*** DATASET EXCERPTS ***
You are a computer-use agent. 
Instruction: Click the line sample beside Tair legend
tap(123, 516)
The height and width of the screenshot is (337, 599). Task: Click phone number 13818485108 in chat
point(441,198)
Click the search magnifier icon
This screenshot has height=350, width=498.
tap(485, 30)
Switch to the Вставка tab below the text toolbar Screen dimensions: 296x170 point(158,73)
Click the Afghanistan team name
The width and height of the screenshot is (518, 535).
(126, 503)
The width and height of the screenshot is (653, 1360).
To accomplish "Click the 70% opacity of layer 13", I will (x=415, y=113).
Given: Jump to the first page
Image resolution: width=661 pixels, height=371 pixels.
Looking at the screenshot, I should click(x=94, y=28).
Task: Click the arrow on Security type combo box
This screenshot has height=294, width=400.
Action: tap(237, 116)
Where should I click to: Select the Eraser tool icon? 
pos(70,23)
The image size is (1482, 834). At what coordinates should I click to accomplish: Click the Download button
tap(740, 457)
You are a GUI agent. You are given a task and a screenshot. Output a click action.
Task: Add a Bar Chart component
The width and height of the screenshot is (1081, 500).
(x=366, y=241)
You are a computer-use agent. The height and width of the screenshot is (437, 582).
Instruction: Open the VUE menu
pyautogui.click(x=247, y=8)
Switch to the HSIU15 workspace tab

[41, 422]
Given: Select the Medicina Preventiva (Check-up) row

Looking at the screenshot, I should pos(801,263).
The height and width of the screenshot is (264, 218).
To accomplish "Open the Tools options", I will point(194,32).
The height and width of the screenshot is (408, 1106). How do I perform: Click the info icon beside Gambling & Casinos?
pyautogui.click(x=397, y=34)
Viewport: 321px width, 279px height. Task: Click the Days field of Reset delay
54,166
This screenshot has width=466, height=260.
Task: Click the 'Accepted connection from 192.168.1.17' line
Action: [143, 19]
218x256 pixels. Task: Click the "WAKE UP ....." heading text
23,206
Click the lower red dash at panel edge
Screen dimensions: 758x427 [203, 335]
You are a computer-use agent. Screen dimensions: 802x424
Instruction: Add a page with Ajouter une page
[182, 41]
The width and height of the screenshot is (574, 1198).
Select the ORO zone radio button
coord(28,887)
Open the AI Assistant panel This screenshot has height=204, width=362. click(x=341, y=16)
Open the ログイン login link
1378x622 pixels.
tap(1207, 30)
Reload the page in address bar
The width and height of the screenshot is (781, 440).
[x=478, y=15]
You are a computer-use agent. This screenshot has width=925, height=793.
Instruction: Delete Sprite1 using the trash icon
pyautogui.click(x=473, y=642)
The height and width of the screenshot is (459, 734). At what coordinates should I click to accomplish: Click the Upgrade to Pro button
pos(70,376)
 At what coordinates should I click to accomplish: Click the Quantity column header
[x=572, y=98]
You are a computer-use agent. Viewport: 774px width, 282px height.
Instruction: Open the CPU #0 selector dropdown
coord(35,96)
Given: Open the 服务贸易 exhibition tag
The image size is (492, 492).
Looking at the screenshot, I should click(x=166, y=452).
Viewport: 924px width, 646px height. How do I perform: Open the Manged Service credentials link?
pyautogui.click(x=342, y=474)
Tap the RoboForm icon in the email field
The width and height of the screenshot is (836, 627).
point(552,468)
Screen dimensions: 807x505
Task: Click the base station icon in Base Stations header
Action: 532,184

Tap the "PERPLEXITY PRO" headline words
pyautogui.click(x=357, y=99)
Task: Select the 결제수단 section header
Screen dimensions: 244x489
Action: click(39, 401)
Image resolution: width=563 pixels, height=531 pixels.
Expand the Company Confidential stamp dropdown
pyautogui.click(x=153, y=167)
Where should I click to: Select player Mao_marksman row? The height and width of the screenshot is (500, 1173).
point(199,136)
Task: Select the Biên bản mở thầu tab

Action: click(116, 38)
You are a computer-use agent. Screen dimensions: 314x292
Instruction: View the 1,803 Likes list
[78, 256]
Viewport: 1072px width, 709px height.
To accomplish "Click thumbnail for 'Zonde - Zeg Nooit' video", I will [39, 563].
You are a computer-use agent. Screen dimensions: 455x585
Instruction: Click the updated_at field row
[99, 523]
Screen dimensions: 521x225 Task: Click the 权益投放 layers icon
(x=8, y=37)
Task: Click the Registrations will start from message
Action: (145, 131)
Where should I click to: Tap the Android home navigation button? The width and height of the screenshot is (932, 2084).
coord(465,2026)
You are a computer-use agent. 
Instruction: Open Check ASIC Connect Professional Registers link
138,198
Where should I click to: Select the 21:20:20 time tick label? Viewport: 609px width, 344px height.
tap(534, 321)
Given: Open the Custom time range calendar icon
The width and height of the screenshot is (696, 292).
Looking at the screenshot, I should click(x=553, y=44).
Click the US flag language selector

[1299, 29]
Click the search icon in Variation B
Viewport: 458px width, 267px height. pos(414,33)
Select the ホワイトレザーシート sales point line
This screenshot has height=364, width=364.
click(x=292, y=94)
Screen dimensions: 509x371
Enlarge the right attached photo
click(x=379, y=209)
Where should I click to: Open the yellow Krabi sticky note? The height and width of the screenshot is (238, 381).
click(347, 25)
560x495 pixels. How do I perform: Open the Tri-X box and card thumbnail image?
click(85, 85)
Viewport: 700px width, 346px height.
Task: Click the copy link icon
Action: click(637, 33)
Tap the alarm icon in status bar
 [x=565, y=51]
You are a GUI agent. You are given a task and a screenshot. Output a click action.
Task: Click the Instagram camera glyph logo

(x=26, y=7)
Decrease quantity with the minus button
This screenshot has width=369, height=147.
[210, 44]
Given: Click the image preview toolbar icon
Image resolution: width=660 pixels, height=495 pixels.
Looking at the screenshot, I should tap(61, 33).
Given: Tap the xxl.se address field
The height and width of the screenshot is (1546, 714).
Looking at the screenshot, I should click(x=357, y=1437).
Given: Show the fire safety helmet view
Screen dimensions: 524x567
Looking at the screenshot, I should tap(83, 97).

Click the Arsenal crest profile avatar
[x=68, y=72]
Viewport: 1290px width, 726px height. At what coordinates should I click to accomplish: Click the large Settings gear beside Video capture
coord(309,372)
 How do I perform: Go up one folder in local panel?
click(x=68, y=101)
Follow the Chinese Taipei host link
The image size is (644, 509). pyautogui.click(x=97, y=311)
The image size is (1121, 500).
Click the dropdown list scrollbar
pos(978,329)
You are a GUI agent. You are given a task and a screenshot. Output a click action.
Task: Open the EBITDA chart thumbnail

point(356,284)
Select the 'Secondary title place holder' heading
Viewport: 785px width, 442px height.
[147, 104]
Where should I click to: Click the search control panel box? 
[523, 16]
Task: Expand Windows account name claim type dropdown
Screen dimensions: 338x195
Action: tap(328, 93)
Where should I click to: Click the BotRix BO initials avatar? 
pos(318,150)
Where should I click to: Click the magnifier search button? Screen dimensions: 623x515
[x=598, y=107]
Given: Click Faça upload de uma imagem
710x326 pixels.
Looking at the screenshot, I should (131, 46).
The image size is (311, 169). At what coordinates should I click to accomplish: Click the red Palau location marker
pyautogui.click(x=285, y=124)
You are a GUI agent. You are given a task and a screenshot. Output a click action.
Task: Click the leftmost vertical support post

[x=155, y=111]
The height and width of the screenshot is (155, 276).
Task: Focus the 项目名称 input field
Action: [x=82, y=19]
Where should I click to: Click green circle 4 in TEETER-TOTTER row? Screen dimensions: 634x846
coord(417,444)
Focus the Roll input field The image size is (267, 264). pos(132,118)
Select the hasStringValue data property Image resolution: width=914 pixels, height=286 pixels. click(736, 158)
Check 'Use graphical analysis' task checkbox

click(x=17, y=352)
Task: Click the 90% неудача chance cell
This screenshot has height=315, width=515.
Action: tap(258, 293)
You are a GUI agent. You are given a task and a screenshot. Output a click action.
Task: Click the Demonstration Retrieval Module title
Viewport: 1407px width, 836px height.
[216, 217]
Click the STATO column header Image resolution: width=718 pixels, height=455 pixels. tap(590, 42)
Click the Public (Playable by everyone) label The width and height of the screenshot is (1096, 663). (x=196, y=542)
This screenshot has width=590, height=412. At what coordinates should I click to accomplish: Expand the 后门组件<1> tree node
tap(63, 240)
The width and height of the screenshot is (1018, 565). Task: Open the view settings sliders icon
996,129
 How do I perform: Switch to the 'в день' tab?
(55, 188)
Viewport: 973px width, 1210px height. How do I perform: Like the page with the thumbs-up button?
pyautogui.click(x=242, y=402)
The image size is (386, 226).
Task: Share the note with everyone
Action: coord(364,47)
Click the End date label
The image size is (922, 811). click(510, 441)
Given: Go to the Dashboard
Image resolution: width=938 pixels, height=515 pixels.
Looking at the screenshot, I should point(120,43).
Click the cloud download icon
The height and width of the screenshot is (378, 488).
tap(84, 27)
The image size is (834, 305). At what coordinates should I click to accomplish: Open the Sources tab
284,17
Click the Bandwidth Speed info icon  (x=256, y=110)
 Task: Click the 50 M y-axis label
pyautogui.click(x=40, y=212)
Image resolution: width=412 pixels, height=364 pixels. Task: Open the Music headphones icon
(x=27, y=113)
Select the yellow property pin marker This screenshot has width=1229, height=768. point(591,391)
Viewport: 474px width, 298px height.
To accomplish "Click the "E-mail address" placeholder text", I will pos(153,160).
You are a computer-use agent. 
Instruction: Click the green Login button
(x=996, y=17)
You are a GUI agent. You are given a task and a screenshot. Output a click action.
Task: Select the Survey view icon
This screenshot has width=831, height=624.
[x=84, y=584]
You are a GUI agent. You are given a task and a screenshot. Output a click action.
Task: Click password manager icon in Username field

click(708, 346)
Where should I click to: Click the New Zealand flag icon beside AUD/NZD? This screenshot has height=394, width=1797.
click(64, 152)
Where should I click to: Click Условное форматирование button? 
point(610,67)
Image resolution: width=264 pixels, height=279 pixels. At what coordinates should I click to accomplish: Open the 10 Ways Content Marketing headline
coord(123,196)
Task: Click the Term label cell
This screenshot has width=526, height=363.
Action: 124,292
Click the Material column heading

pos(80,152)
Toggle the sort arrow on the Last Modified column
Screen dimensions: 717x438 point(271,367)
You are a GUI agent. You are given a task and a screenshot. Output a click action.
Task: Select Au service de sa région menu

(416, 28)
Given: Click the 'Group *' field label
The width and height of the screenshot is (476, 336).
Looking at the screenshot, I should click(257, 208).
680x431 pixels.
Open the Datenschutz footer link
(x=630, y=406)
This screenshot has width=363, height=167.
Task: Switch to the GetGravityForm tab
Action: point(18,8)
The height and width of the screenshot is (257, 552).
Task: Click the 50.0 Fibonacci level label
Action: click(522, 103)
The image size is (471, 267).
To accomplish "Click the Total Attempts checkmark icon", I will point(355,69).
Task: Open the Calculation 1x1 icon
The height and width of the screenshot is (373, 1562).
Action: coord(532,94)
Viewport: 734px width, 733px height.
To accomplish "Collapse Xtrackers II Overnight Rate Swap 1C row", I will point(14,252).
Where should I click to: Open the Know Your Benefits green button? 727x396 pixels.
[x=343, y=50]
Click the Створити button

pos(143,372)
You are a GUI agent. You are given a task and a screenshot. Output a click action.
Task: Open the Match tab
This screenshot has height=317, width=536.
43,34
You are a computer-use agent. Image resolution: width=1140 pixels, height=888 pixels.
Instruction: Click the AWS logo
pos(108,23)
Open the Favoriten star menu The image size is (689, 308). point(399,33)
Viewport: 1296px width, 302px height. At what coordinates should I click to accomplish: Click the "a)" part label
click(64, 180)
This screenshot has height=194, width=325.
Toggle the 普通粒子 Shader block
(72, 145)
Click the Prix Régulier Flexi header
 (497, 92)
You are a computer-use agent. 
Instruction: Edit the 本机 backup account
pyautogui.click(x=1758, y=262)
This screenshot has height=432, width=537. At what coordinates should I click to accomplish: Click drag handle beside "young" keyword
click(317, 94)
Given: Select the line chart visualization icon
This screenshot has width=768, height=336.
*** End of DATASET EXCERPTS ***
TASK STATEMENT
Lines holding the word "computer" are the answer; copy every one from the records above.

SOLUTION TO THIS TASK
You are a computer-use agent. 
You are a computer-use agent. The height and width of the screenshot is (437, 582).
You are a computer-use agent. Screen dimensions: 802x424
You are a computer-use agent. This screenshot has width=925, height=793.
You are a computer-use agent. Viewport: 774px width, 282px height.
You are a computer-use agent. Screen dimensions: 314x292
You are a computer-use agent. Screen dimensions: 455x585
You are a computer-use agent. 
You are a computer-use agent. 
You are a computer-use agent. Image resolution: width=1140 pixels, height=888 pixels.
You are a computer-use agent. 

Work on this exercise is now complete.